Rewrite the material as a numbered list, starting at the line that contains "Click green triangle" and ending after the line that contains "tap(124, 33)". Omit blank lines and leave out the pictures.

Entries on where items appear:
■ ■ ■ ■ ■

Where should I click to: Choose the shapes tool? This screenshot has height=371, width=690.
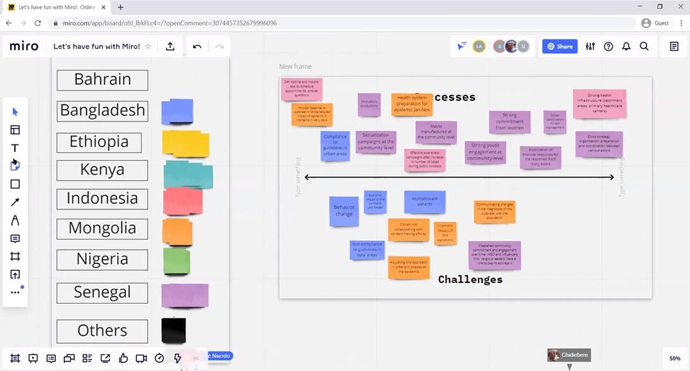coord(15,184)
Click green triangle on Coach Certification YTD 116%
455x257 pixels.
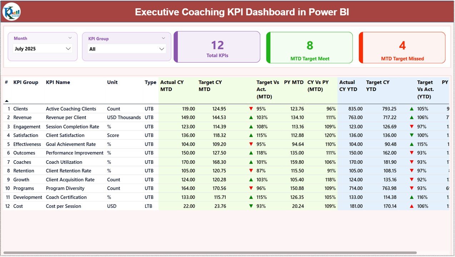point(411,197)
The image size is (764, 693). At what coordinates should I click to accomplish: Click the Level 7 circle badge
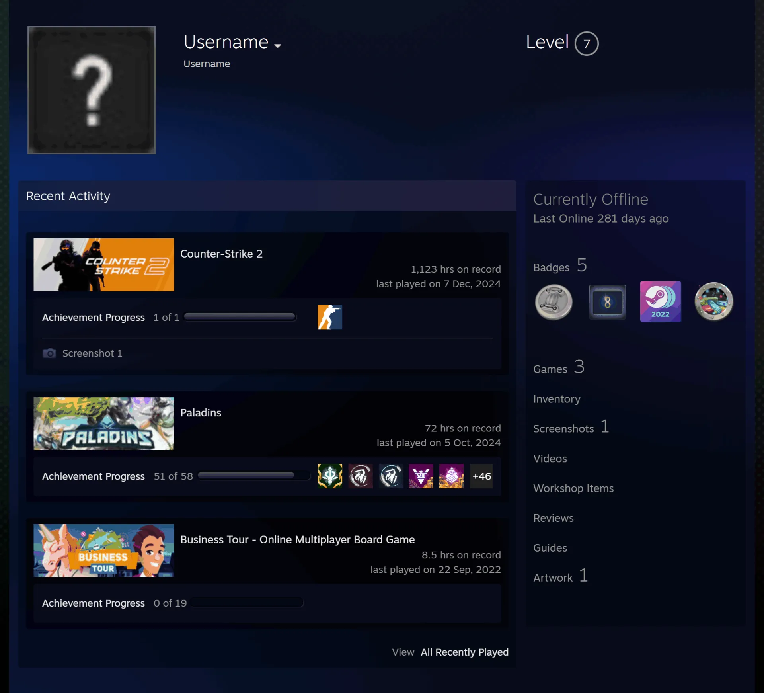pos(586,43)
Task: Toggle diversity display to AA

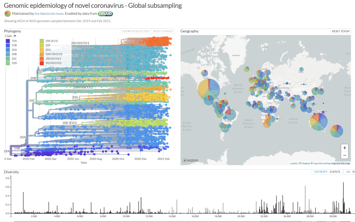Action: [x=348, y=172]
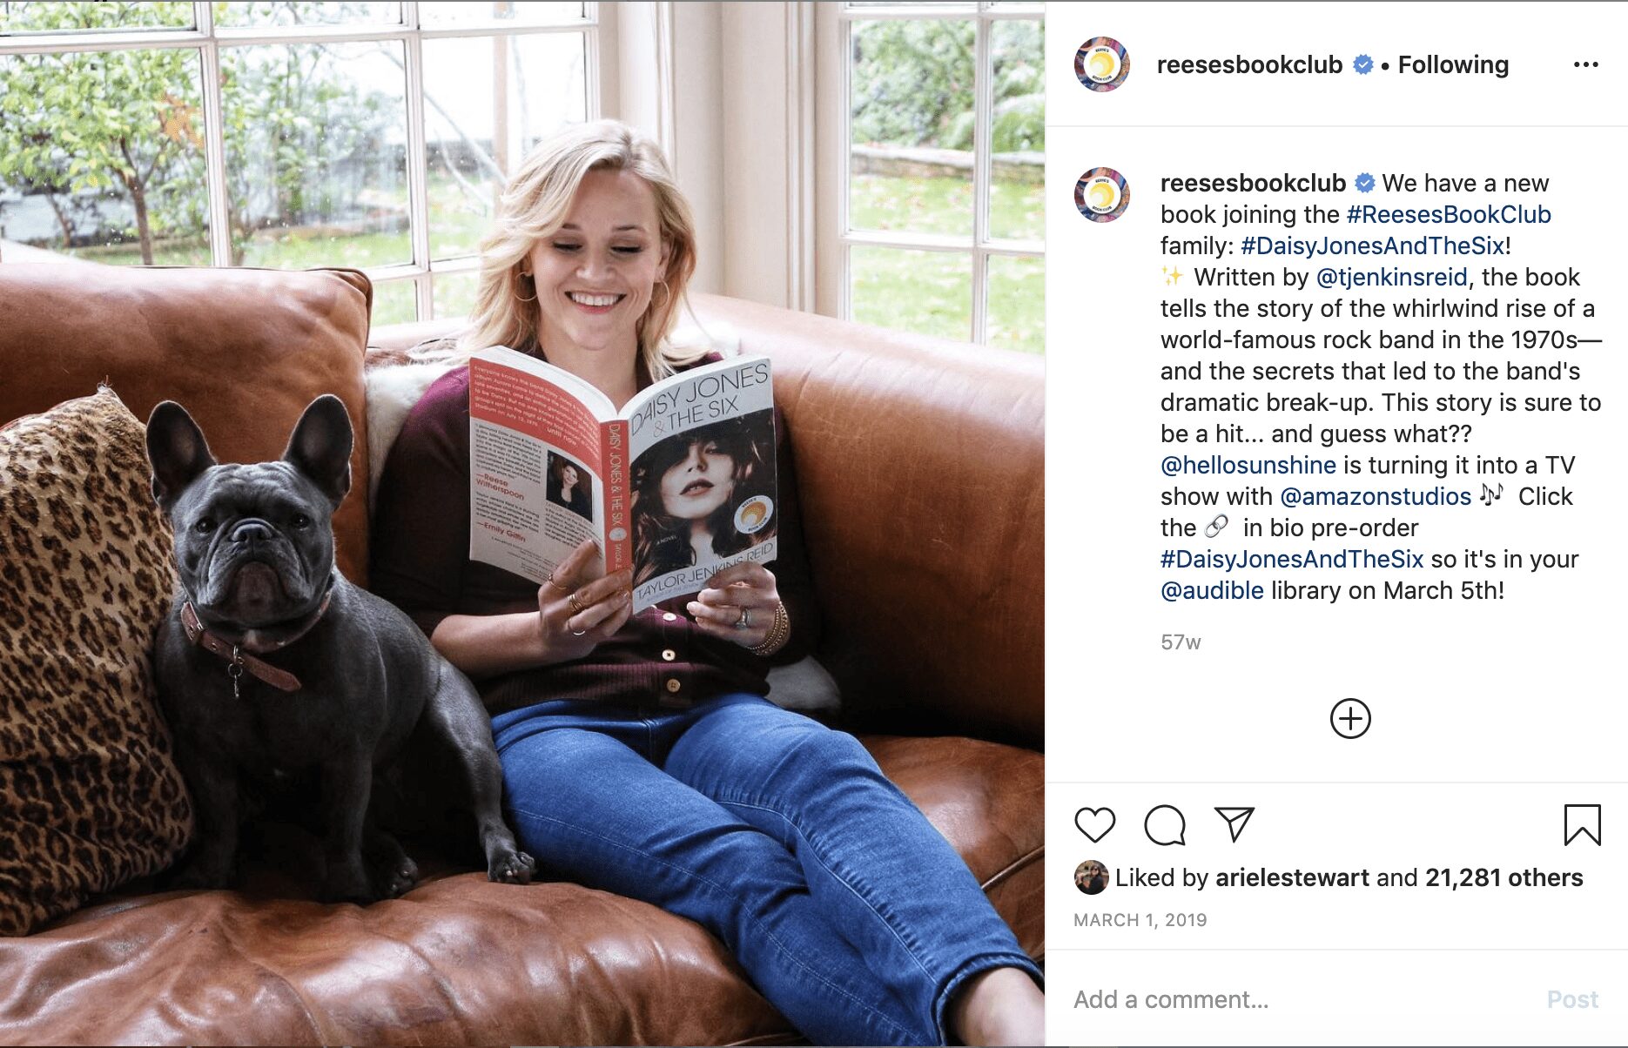Screen dimensions: 1628x1048
Task: Click the Post comment button
Action: [1572, 999]
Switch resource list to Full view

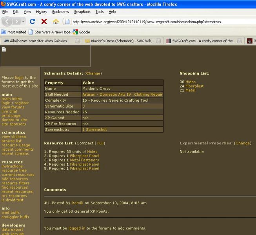coord(101,143)
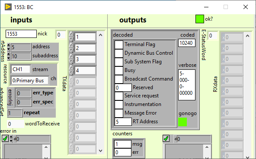Click the error in status checkmark
This screenshot has width=256, height=159.
[x=5, y=139]
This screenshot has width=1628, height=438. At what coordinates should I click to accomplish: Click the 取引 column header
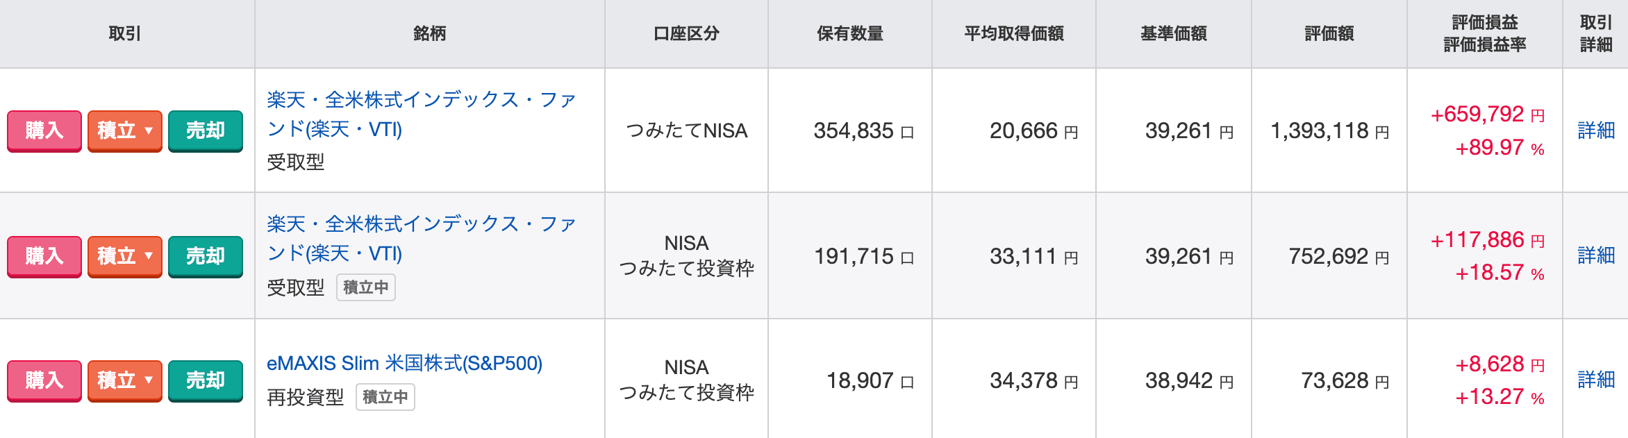tap(124, 33)
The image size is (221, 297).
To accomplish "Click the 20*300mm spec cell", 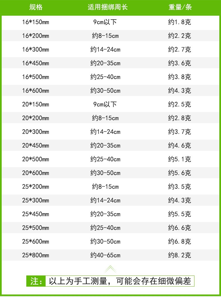I will [x=36, y=132].
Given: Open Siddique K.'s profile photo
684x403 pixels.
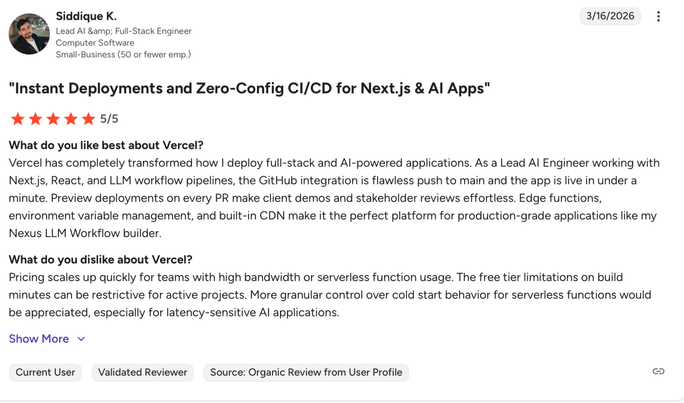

■ ■ ■ ■ ■

» Exercise result:
1. Click green triangle on Coach Certification YTD 116%
2. 455x257 pixels.
3. point(411,197)
4. The image size is (764, 693). At what coordinates should I click to accomplish: Click the Level 7 circle badge
5. pos(586,43)
6. Task: Toggle diversity display to AA
7. Action: [x=348, y=172]
8. Screen dimensions: 1628x1048
9. Task: Click the Post comment button
10. Action: [1572, 999]
11. Switch resource list to Full view
12. coord(101,143)
13. Click the error in status checkmark
14. This screenshot has width=256, height=159.
15. [x=5, y=139]
16. This screenshot has width=1628, height=438. At what coordinates should I click to accomplish: Click the 取引 column header
17. tap(124, 33)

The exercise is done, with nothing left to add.